Perché tanta violenza nei confronti delle donne ?

Non è semplice da spiegare. È un problema sociale molto complesso, il fatto che le donne debbano spostarsi da sole in un'altra città per trovare lavoro, la situazione di città di frontiera quale è Juarez, riti di iniziazione che vengono richiesti per far parte di clan malavitosi. L'impunità nella quale queste persone agiscono non fa altro che dare un senso di onnipotenza a questi criminali e rendere sempre più complicata la soluzione dei crimini e la giustizia.

Vi siete rivolti alle Istituzioni Federali ?

Si, ai tempi di Vincente Fox, furono individuati un centinaio di responsabili di negligenza, per la conduzione delle indagini e per l'impunità dei responsabili, quando individuati. Ma poi non è successo nulla, perché la questione è rimasta interna allo Stato di Chihuhaua e poi il tutto è andato in prescrizione. Ho avuto anche modo di incontrare personalmente Felipe Calderon, prima che venisse eletto Presidente. Ascoltò con attenzione e con le lacrime agli occhi, promettendo di impegnarsi per risolvere questa gravissima situazione. Ma ora che è alla presidenza, abbiamo chiesto udienza più volte in questi mesi, ma nessuno ci ha dato ancora risposta. Paradossalmente è più facile richiamare la sua attenzione dall'estero, piuttosto che in Messico.
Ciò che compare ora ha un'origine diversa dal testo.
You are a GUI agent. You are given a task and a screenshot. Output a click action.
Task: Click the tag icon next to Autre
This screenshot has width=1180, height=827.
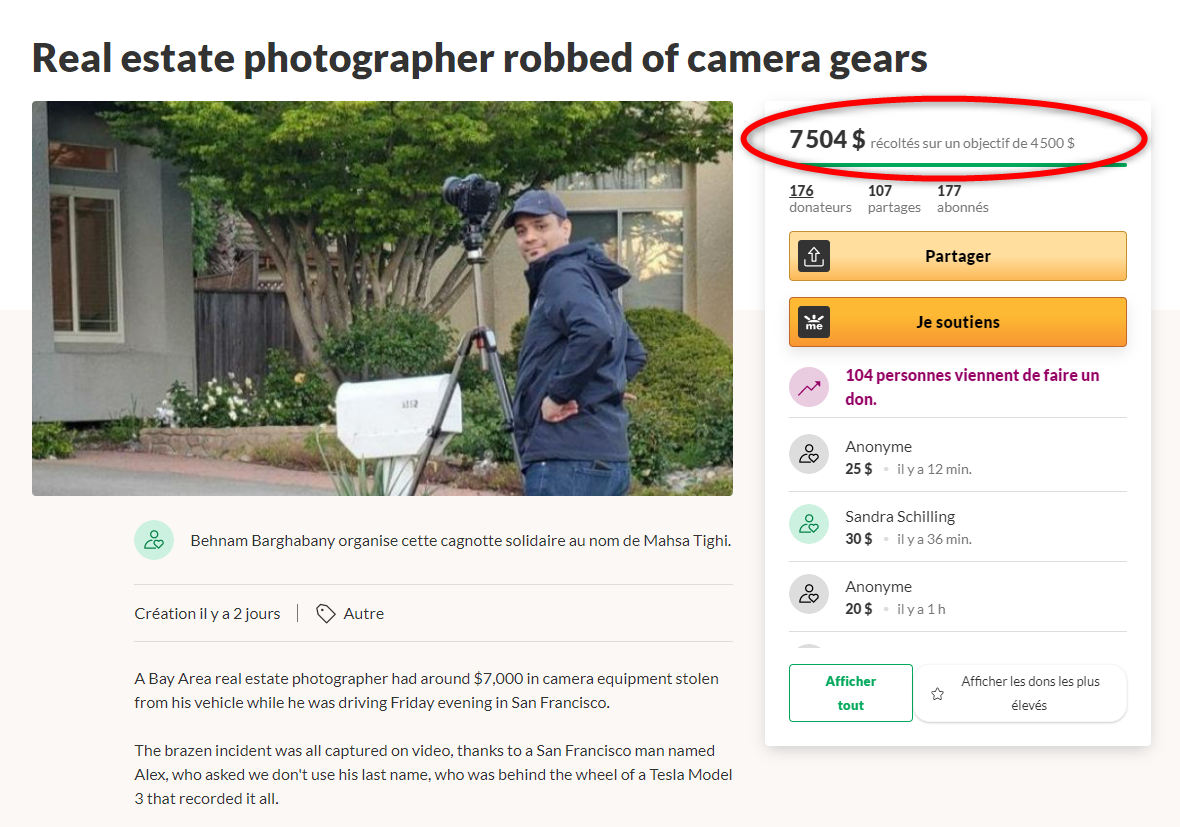click(x=325, y=613)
È per questo che ha deciso di portare all'attenzione internazionale la sua battaglia per la giustizia ?

Si, i politici messicani sono molto interessati all'opinione che hanno di loro all'estero. Per questo per me è più facile ed efficace, parlare all'estero che nel mio Paese. Se quello che succede a Juarez succedesse in un paese europeo sarebbe inammissibile e provocherebbe delle reazioni immediate. Per fortuna stiamo ricevendo molta solidarietà, e questo è molto importante per noi, non sentirci soli, e sapere che dall'altra parte del mondo ci sono persone che ci sostengono, ci dà la forza per continuare.
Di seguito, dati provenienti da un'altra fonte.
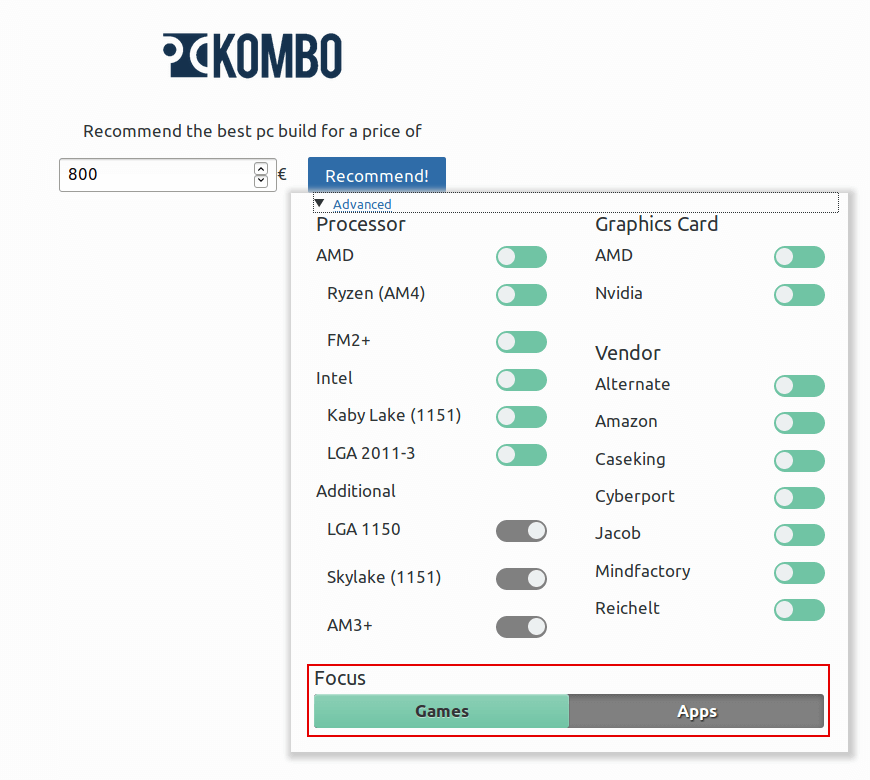Collapse the Advanced disclosure triangle
The width and height of the screenshot is (870, 780).
[x=319, y=203]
Avete l'appoggio della Chiesa Cattolica ?

No, l'appoggio si limita alla solidarietà di qualche sacerdote sensibile, che magari dedica una giornata di preghiera per le vittime. Ma il vescovo della città per esempio ha preso una posizione vergognosa e denigrante per noi amici e familiari delle vittime. Ha dichiarato che questi fatti succedono a persone lontane dalla chiesa, prive di valori e per questo punite. Non vogliono che si parli di questo problema sociale perché dà una brutta immagine della città, in realtà noi sappiamo bene che tante chiese sono state costruite con i soldi dei narcotrafficanti, che vivono sotto la protezione delle istituzioni, anche di quelle ecclesiastiche.
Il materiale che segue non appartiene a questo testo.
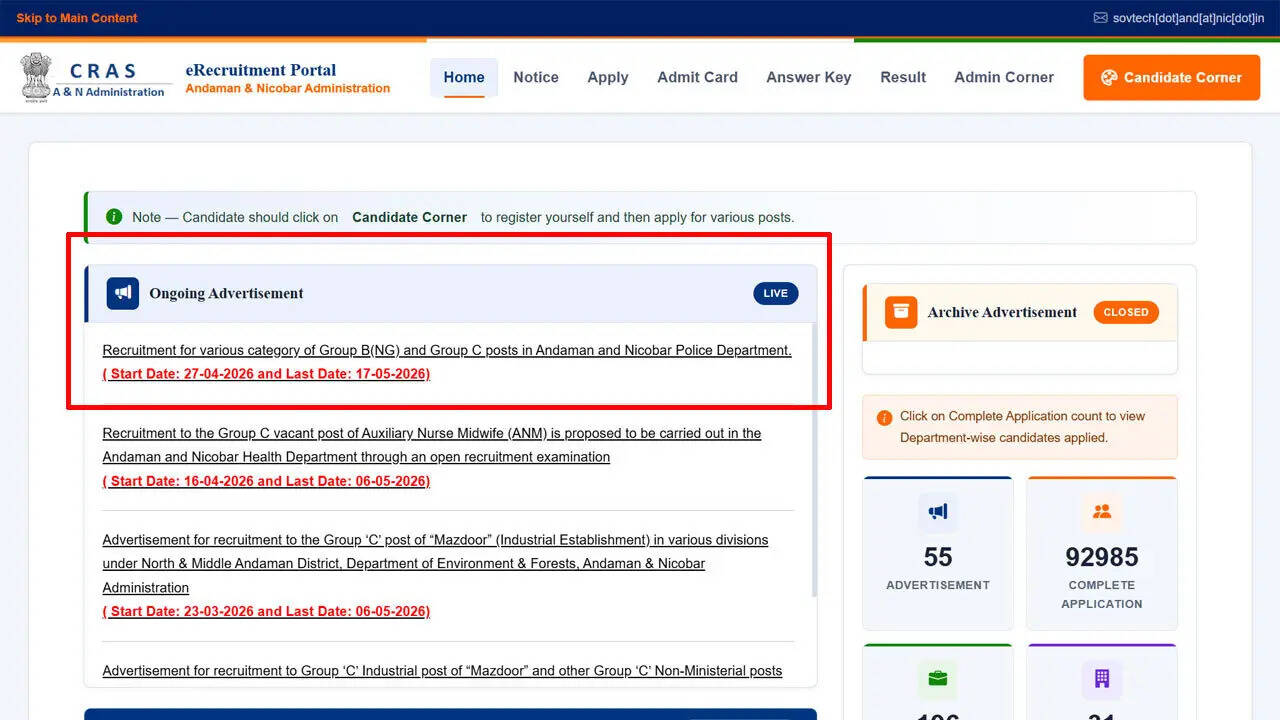The height and width of the screenshot is (720, 1280).
Task: Open the Notice menu item
Action: (x=535, y=77)
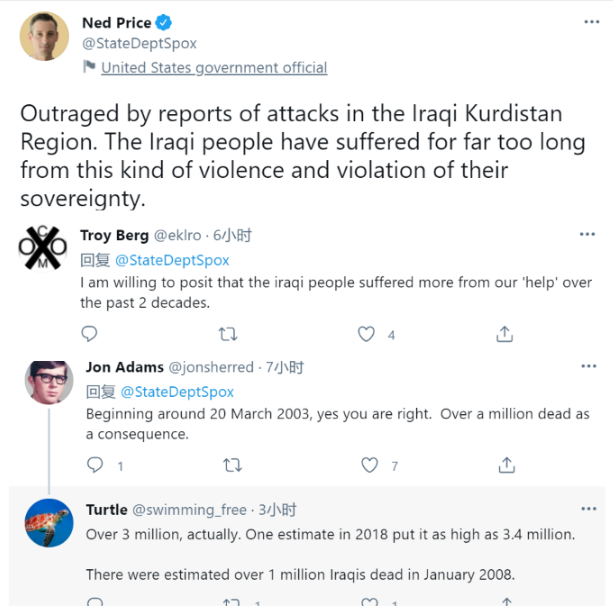This screenshot has width=613, height=613.
Task: Reply to Jon Adams' tweet
Action: 95,465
Cosa si può fare da qui per la vostra causa ?

Per noi è molto importante che nel resto del mondo di sappia quello che succede a Ciudad Juarez, la diffusione delle notizie è fondamentale. La solidarietà che riceviamo non ci fa sentire sole i consigli e il sostegno di tutti ci danno la speranza che presto si possa avere giustizia sociale e politica per queste vittime innocenti.

Il 30 maggio scorso Marisela Ortiz Rivera ha incontrato il Presidente della Camera Fausto Bertinotti. Un'occasione per mettersi subito a lavoro visto che l'Italia ora siede nella Commissione per i Diritti Umani delle Nazioni Unite.